More than meets the eye
Select Page

Home » SLIFF BUZZ ’13 – Some Recommendations

Amongst 350 films at the St. Louis International Film Festival, there are of course a great many more… below is  a short selection of some seen and some unseen (guesses) films I would recommend. I will post others (after the festival during which I was “kidnapped” by a Serbian filmmaker – more about this at a later point).

The Photograph (Zdjecie)
2013, 80 min., Polish
Fri, Nov 15th at 2:00pm & Sun, Nov 24th at 8:45pm
Plaza Frontenac Cinema
Buy Tickets

The Suicide Shop (Le magasin des suicides) by the talented French director Patrice Leconte (“Girl on the Bridge,” “Ridicule,” “Mr. Hire”) – with his first animation feature.
Fri, Nov 15th at 7:15pm & Sat, Nov 16th at 3:30pm
Tivoli Theatre
Buy Tickets

Antarctica: A Year on Ice – After spending 10 years in Antarctica. The film’s website, Frozen South.
Sat, Nov 16th at 1:00pm

Out of Print
2013, 55 min.
Sat, Nov 16th at 4:00pm
Webster U./Moore
Buy Tickets
With director Roumani (by Skype) and a panel of St. Louis experts.

Input data:
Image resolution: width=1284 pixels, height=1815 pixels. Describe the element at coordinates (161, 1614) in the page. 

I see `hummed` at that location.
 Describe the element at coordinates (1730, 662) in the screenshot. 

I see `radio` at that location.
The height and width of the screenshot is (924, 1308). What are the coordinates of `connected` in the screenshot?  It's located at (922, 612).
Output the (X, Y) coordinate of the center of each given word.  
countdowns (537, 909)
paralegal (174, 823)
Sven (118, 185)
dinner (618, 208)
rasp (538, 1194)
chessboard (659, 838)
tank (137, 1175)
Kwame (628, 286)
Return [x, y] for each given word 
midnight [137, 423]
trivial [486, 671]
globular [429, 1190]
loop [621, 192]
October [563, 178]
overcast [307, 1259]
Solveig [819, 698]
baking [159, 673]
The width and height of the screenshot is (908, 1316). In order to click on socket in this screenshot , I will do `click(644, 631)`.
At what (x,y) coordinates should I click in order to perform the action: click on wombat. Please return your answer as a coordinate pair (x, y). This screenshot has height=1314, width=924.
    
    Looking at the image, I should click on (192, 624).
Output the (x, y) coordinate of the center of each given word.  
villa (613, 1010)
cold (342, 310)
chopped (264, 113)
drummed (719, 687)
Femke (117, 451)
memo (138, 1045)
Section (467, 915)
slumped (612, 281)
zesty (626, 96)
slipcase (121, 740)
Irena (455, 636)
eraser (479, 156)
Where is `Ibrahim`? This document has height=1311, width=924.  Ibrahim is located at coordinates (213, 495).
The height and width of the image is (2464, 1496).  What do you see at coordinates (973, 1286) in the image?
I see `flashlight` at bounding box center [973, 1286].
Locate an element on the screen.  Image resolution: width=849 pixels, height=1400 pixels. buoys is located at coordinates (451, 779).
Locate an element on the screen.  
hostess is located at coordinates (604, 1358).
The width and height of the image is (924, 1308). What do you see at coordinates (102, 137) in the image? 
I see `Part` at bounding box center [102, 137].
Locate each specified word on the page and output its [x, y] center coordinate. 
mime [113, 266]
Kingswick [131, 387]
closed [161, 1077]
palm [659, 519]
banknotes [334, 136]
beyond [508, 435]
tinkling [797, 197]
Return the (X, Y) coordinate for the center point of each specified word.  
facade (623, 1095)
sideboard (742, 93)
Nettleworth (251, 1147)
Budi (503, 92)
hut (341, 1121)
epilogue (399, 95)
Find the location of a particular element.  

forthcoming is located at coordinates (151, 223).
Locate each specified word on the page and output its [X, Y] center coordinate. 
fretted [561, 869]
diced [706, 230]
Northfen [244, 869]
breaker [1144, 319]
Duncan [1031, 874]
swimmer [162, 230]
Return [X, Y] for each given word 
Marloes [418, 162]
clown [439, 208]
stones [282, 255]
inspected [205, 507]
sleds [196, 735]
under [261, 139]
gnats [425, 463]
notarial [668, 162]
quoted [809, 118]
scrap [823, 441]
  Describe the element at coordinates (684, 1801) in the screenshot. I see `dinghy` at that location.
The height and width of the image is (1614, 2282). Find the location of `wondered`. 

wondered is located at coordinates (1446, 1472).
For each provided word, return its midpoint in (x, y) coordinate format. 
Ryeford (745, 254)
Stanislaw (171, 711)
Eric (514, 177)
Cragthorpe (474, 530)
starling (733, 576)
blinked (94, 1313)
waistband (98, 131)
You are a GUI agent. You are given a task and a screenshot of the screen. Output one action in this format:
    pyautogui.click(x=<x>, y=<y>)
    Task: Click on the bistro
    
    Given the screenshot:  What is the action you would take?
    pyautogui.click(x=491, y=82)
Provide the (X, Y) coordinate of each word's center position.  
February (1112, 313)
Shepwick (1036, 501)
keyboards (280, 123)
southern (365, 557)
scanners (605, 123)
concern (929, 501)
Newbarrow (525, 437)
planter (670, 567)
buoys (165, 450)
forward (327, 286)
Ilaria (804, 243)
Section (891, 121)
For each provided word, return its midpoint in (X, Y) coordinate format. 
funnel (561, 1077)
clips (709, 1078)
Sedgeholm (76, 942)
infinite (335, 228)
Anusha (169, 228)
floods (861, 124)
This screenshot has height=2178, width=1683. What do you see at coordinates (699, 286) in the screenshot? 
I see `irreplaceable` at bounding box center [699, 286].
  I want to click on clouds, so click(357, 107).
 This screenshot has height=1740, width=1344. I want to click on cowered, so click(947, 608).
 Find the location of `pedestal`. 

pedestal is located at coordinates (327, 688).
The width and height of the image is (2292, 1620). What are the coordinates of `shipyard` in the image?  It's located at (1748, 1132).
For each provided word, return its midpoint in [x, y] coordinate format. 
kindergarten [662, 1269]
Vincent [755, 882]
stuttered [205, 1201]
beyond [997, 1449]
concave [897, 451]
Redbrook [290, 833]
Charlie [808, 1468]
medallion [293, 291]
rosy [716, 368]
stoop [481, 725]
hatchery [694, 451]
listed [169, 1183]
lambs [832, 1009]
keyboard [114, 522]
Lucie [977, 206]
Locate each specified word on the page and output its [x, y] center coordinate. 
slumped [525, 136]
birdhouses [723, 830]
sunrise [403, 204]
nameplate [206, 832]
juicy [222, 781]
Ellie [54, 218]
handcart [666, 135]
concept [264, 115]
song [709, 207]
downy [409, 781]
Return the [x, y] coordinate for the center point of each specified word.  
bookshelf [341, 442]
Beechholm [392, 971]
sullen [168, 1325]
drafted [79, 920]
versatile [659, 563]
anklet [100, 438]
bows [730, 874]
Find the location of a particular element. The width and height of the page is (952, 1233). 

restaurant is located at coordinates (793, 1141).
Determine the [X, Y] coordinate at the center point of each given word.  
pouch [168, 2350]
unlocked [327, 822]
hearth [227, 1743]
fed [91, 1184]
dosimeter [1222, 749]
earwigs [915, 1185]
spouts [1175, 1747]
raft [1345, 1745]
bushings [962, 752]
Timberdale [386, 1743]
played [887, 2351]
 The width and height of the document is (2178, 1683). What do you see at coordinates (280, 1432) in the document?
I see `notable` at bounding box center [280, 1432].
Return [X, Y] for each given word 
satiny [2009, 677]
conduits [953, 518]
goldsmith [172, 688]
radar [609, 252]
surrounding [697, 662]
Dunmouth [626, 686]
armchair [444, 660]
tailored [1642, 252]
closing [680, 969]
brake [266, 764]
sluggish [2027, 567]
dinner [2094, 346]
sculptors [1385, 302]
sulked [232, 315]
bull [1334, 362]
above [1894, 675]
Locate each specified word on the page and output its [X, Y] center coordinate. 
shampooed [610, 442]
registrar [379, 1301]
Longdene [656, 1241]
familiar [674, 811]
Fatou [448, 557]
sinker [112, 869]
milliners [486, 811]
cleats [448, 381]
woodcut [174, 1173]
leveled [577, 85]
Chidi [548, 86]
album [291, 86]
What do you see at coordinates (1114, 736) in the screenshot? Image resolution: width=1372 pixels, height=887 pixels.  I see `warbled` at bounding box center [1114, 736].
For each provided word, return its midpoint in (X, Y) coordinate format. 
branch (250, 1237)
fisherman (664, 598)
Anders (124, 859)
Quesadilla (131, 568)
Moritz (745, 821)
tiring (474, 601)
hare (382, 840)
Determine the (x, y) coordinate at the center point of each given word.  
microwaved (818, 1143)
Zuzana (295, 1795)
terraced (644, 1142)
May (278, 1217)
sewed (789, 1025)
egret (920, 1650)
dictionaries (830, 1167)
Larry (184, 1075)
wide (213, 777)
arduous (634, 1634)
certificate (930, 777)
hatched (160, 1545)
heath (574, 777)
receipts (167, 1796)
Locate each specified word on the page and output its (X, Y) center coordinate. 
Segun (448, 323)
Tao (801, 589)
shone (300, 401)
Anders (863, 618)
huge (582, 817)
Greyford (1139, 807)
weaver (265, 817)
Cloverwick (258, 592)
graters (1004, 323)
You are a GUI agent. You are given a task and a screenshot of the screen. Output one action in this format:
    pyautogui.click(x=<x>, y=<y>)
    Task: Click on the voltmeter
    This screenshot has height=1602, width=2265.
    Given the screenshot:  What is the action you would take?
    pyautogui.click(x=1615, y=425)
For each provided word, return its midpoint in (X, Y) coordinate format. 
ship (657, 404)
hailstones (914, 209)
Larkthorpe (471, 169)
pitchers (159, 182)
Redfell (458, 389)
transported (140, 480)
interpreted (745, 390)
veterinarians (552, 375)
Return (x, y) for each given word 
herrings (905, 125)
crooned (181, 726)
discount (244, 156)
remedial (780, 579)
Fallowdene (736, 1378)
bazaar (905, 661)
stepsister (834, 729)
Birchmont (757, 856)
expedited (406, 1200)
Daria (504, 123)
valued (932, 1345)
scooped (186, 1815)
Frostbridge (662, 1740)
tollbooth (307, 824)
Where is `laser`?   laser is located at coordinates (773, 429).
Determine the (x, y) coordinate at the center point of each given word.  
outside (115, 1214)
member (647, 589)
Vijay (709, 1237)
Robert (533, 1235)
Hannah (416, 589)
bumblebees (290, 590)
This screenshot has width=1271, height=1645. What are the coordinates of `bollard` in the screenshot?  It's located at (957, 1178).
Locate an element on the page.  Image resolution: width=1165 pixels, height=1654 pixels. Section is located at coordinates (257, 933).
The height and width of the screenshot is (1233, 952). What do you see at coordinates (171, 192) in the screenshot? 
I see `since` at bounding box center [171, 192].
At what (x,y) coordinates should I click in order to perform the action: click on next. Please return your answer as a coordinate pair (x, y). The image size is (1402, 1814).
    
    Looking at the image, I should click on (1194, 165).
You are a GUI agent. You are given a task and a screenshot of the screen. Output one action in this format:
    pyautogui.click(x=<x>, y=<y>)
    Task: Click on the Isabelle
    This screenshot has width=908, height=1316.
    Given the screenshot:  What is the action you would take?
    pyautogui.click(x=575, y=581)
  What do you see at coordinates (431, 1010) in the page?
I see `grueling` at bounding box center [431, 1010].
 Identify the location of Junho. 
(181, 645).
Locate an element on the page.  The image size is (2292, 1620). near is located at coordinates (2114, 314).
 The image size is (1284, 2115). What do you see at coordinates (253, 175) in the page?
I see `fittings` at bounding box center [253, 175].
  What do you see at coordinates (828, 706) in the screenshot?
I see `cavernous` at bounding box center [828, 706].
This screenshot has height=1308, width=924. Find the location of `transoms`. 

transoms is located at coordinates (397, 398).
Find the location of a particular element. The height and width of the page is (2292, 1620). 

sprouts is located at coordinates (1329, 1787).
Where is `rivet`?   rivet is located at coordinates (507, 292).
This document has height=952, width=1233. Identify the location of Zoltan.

To do:
• 1. From the festival post, quote everything from "More than meets" down to "The Photograph (Zdjecie)".
• 2. Which film titles does the festival post recommend under their own headings?
• 3. According to the festival post, at which venue is The Suicide Shop screened?
Work only from the festival post above.

Results by task:
• 1.
More than meets the eye
Select Page

Home » SLIFF BUZZ ’13 – Some Recommendations

Amongst 350 films at the St. Louis International Film Festival, there are of course a great many more… below is  a short selection of some seen and some unseen (guesses) films I would recommend. I will post others (after the festival during which I was “kidnapped” by a Serbian filmmaker – more about this at a later point).

The Photograph (Zdjecie)

• 2. The Photograph (Zdjecie); The Suicide Shop (Le magasin des suicides); Antarctica: A Year on Ice; Out of Print

• 3. Tivoli Theatre